[What the exercise asks] In all of the data below, substitute "desktop automation agent" for every occurrence of "computer-use agent", and leave everything else unchanged.

[Data for this task]
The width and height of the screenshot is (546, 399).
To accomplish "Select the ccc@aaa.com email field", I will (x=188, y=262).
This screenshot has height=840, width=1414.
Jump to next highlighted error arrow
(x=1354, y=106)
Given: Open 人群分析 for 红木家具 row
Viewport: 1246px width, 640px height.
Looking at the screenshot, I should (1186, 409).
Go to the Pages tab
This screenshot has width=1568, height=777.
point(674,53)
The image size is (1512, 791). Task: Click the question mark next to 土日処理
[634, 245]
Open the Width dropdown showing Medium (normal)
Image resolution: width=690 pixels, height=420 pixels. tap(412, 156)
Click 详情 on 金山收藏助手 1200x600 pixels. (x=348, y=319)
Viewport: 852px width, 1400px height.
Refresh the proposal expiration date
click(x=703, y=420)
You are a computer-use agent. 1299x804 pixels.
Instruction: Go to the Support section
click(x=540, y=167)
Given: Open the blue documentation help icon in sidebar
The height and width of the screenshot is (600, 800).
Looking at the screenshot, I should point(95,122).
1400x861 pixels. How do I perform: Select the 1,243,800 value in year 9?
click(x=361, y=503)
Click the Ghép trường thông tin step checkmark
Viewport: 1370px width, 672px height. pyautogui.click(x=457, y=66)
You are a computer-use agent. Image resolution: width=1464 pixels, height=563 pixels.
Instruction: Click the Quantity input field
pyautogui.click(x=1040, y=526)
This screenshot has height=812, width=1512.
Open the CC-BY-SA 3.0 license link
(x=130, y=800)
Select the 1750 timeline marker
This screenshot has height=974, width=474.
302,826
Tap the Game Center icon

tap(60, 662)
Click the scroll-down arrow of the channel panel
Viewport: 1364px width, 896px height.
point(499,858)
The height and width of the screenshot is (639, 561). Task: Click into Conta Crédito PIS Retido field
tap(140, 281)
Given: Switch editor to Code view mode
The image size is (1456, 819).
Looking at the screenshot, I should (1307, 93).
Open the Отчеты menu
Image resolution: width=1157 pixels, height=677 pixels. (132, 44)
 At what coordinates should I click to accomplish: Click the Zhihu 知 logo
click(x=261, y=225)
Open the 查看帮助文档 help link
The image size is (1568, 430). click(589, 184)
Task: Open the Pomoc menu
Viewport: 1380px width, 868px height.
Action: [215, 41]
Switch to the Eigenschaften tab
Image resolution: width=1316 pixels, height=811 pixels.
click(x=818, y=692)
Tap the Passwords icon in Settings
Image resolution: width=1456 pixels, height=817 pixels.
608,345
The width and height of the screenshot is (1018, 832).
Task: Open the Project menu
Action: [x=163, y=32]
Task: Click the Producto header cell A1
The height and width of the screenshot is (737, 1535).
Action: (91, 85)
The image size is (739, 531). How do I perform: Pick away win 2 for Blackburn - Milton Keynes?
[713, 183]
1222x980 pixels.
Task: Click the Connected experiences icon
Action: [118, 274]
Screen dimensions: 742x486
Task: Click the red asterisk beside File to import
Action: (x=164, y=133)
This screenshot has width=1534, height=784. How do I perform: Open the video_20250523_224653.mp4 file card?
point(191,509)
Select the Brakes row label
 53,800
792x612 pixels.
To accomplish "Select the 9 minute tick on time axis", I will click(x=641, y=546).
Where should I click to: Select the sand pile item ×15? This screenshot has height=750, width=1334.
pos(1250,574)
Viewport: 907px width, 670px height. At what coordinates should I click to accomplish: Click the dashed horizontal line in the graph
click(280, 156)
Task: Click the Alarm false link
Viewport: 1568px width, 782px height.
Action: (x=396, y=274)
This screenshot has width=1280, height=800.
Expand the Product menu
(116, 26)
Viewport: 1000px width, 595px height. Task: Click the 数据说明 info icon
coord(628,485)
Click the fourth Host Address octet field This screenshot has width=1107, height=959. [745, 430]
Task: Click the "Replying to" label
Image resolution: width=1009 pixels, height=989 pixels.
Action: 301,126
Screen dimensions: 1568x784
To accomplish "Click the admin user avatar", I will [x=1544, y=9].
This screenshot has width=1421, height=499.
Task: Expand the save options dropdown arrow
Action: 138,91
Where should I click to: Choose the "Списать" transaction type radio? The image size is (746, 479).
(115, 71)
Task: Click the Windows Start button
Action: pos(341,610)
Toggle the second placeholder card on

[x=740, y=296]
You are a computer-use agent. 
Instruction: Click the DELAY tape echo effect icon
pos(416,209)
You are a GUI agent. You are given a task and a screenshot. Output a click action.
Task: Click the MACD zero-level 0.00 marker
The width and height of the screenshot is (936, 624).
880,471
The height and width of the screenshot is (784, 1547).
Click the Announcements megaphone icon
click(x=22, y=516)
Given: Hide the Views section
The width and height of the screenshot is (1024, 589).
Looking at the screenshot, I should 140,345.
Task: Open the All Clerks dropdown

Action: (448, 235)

[Response below]
The width and height of the screenshot is (546, 399).
To accomplish "Select the ccc@aaa.com email field", I will (x=188, y=262).
This screenshot has height=840, width=1414.
Jump to next highlighted error arrow
(x=1354, y=106)
Given: Open 人群分析 for 红木家具 row
Viewport: 1246px width, 640px height.
Looking at the screenshot, I should (1186, 409).
Go to the Pages tab
This screenshot has width=1568, height=777.
point(674,53)
The image size is (1512, 791). Task: Click the question mark next to 土日処理
[634, 245]
Open the Width dropdown showing Medium (normal)
Image resolution: width=690 pixels, height=420 pixels. tap(412, 156)
Click 详情 on 金山收藏助手 1200x600 pixels. (x=348, y=319)
Viewport: 852px width, 1400px height.
Refresh the proposal expiration date
click(x=703, y=420)
You are a desktop automation agent. 1299x804 pixels.
Instruction: Go to the Support section
click(x=540, y=167)
Given: Open the blue documentation help icon in sidebar
The height and width of the screenshot is (600, 800).
Looking at the screenshot, I should point(95,122).
1400x861 pixels. How do I perform: Select the 1,243,800 value in year 9?
click(x=361, y=503)
Click the Ghép trường thông tin step checkmark
Viewport: 1370px width, 672px height. pyautogui.click(x=457, y=66)
You are a desktop automation agent. Image resolution: width=1464 pixels, height=563 pixels.
Instruction: Click the Quantity input field
pyautogui.click(x=1040, y=526)
This screenshot has height=812, width=1512.
Open the CC-BY-SA 3.0 license link
(x=130, y=800)
Select the 1750 timeline marker
This screenshot has height=974, width=474.
302,826
Tap the Game Center icon

tap(60, 662)
Click the scroll-down arrow of the channel panel
Viewport: 1364px width, 896px height.
point(499,858)
The height and width of the screenshot is (639, 561). Task: Click into Conta Crédito PIS Retido field
tap(140, 281)
Given: Switch editor to Code view mode
The image size is (1456, 819).
Looking at the screenshot, I should (1307, 93).
Open the Отчеты menu
Image resolution: width=1157 pixels, height=677 pixels. (132, 44)
 At what coordinates should I click to accomplish: Click the Zhihu 知 logo
click(x=261, y=225)
Open the 查看帮助文档 help link
The image size is (1568, 430). click(589, 184)
Task: Open the Pomoc menu
Viewport: 1380px width, 868px height.
Action: [215, 41]
Switch to the Eigenschaften tab
Image resolution: width=1316 pixels, height=811 pixels.
click(x=818, y=692)
Tap the Passwords icon in Settings
Image resolution: width=1456 pixels, height=817 pixels.
608,345
The width and height of the screenshot is (1018, 832).
Task: Open the Project menu
Action: [x=163, y=32]
Task: Click the Producto header cell A1
The height and width of the screenshot is (737, 1535).
Action: (91, 85)
The image size is (739, 531). How do I perform: Pick away win 2 for Blackburn - Milton Keynes?
[713, 183]
1222x980 pixels.
Task: Click the Connected experiences icon
Action: [118, 274]
Screen dimensions: 742x486
Task: Click the red asterisk beside File to import
Action: (x=164, y=133)
This screenshot has width=1534, height=784. How do I perform: Open the video_20250523_224653.mp4 file card?
point(191,509)
Select the Brakes row label
 53,800
792x612 pixels.
To accomplish "Select the 9 minute tick on time axis", I will click(x=641, y=546).
Where should I click to: Select the sand pile item ×15? This screenshot has height=750, width=1334.
pos(1250,574)
Viewport: 907px width, 670px height. At what coordinates should I click to accomplish: Click the dashed horizontal line in the graph
click(280, 156)
Task: Click the Alarm false link
Viewport: 1568px width, 782px height.
Action: (x=396, y=274)
This screenshot has width=1280, height=800.
Expand the Product menu
(116, 26)
Viewport: 1000px width, 595px height. Task: Click the 数据说明 info icon
coord(628,485)
Click the fourth Host Address octet field This screenshot has width=1107, height=959. [745, 430]
Task: Click the "Replying to" label
Image resolution: width=1009 pixels, height=989 pixels.
Action: 301,126
Screen dimensions: 1568x784
To accomplish "Click the admin user avatar", I will [x=1544, y=9].
This screenshot has width=1421, height=499.
Task: Expand the save options dropdown arrow
Action: 138,91
Where should I click to: Choose the "Списать" transaction type radio? The image size is (746, 479).
(115, 71)
Task: Click the Windows Start button
Action: pos(341,610)
Toggle the second placeholder card on

[x=740, y=296]
You are a desktop automation agent. 
Instruction: Click the DELAY tape echo effect icon
pos(416,209)
You are a GUI agent. You are given a task and a screenshot. Output a click action.
Task: Click the MACD zero-level 0.00 marker
The width and height of the screenshot is (936, 624).
880,471
The height and width of the screenshot is (784, 1547).
Click the Announcements megaphone icon
click(x=22, y=516)
Given: Hide the Views section
The width and height of the screenshot is (1024, 589).
Looking at the screenshot, I should 140,345.
Task: Open the All Clerks dropdown

Action: (448, 235)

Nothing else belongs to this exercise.